I’m on a road trip around South Africa aiming to complete visiting all the Top 100 courses in the same year. Note the use of “visiting” rather than playing. My revised 2020 schedule due to the Covid lockdown has not allowed me to play all of them as I planned. So I have had to suffice by walking selected holes on courses that I know well, particularly in Gauteng where it would take you a month to play all the Top 100 layouts in the region.
This is Road Trip 2, as the first came to a sudden halt in Limpopo on March 23 when lockdown was announced. The next morning, a Tuesday, I played Elements Private Reserve with manager Ian Leach, before beginning a three-day journey back to Cape Town to be home by Thursday afternoon. On the Wednesday I fitted in another course, Orkney in the North West. Although no longer in the Top 100, Orkney features on the Top 100 website within the Regional Rankings, having its own page.
Road Trip 2 has so far taken me from Cape Town through the Garden Route and Eastern Cape to the KZN South Coast, an enjoyable four weeks of remarkably good weather. I hit rain for the first time at the Wild Coast Sun. I couldn’t have picked a better time to be indoors, chatting about golf to three legendary personalities such as Fred Beaver at the Wild Coast Sun, Derek James at Southbroom and Mark McNulty at San Lameer.
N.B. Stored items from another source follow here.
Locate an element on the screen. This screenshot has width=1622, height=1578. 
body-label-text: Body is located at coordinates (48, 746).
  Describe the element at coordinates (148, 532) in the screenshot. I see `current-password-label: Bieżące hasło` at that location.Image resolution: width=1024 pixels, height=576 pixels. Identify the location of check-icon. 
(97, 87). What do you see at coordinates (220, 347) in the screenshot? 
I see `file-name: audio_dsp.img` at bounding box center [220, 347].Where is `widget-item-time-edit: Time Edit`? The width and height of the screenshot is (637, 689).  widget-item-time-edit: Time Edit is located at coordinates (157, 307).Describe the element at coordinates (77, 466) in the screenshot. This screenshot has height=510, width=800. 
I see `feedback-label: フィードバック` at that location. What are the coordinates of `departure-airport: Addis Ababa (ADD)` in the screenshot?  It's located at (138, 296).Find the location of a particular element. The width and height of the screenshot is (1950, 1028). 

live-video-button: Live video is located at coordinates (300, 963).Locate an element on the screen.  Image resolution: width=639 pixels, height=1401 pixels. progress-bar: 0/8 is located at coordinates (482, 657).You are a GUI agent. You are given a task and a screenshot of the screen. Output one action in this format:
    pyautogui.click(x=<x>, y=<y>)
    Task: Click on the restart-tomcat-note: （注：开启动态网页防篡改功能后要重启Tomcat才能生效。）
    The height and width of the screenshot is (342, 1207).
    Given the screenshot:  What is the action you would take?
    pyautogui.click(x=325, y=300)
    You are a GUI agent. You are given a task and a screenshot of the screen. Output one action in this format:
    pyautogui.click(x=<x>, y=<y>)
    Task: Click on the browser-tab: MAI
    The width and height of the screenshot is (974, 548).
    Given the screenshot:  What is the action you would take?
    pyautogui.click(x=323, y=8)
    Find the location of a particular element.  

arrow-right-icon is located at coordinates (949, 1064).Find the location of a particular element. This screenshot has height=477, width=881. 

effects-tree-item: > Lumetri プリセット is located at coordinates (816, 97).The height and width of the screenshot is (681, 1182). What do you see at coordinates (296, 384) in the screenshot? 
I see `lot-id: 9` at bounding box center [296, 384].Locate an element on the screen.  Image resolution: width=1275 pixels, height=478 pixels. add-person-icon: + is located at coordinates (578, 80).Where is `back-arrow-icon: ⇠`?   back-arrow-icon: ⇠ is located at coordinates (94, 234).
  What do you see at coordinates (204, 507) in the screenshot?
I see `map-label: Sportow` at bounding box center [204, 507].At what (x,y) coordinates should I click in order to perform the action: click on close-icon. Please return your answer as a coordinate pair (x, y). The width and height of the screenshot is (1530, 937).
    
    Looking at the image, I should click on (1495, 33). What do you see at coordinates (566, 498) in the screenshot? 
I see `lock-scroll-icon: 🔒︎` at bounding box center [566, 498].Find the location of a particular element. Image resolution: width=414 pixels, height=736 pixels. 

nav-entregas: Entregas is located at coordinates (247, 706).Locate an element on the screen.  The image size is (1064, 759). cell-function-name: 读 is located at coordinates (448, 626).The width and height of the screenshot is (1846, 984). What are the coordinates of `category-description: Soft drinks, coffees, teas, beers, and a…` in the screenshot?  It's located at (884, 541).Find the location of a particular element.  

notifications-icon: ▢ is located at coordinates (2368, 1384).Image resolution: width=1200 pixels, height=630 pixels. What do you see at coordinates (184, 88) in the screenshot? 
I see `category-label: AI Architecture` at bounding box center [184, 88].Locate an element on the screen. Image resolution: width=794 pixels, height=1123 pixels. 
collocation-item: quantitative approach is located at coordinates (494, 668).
All live within 20 kilometres of each other.
I’ve been to 19 Top 100 courses, but two other interesting stops in the Eastern Cape came at a new course hoping to be included for the first time in the next Top 100, and an old Gary Player design which time has forgotten.
Having played Royal Port Alfred (No 98) I travelled to East London and pulled in at Fish River about 30 kilometres away. The resort looked as if it was in lockdown, no one to be seen other than at the entrance boom and reception. The person on duty was disturbed by my presence, informing me that the course was closed on Mondays and Tuesdays. She became alarmed when I asked if I could walk to the 18th green. “You cannot,” she stressed behind her mask, as if I was entering Chernobyl. She was happy to see me retreat back out the front door, but I wasn’t heading for my car. I knew a side entrance, and surreptitiously sidled alongside the bush flanking the tenth hole.
Fish River Sun, which Player designed in the late 1980s, was ranked as high as 19th in the Top 100 rankings of 2002/03. But the loss of the casino licence at the resort spelled its slow demise. Plus, it was something of a design dinosaur. It’s amazing that it’s still operating, and not full of grazing cattle. The Mantis Group have a short-term lease on the hotel and are desperate to attract golfers. One promotion is buy a breakfast for R80 and get a free round.
I needed to see what Fish River was like in terms of conditioning, and was pleasantly surprised when I found the tenth green with a healthy covering of grass, and running at a reasonable speed. The course was very playable. Just a shame it’s so remote. At 180 kilometres from Port Elizabeth, and 120 from East London, it is far from a major centre.
Golfers in East London are certainly no longer supporting Fish River, but rather the Olivewood estate east of the city at Chintsa. After starting out four years ago as an exclusive club with a high-end green fee and a course with a reputation as a ball-gobbler, it has become an attractive value for money destination complete with accommodation. The course is fun to play and the rough has been cleared to make it a pleasant experience.
It’s a hilly layout which unfortunately means that a golf cart is essential, yet what an asset this is for Eastern Cape golf. East London now has a good second course to complement the Top 10 attraction of East London GC.
Olivewood was designed by local golfer Algy Kietzmann, a former Sunshine Tour pro who used to operate a driving range at Beacon Bay. Construction of the 18 holes on a difficult site was by Chintsa resident Tim Davidson, the man who got the project rolling in the first place. Kietzmann then shaped the greens complexes with TLB operator Mike Malewa. The finished product is quite a remarkable achievement. The bent grass greens are superb putting surfaces. Dare I say it, but Algy has cleverly designed the holes to suit his draw!
There are some fabulous holes which most golfers will enjoy, and several others unique in appearance. It’s challenging, but even with all the ups and downs extremely fair. Hitting my tee shot over a ravine on the downhill eighth was one of the biggest thrills I’ve had on a golf course this year. I’d recommend Olivewood as a novel experience which compares with the likes of Wild Coast and Pinnacle Point. It will leave you wanting to play it again as soon as possible.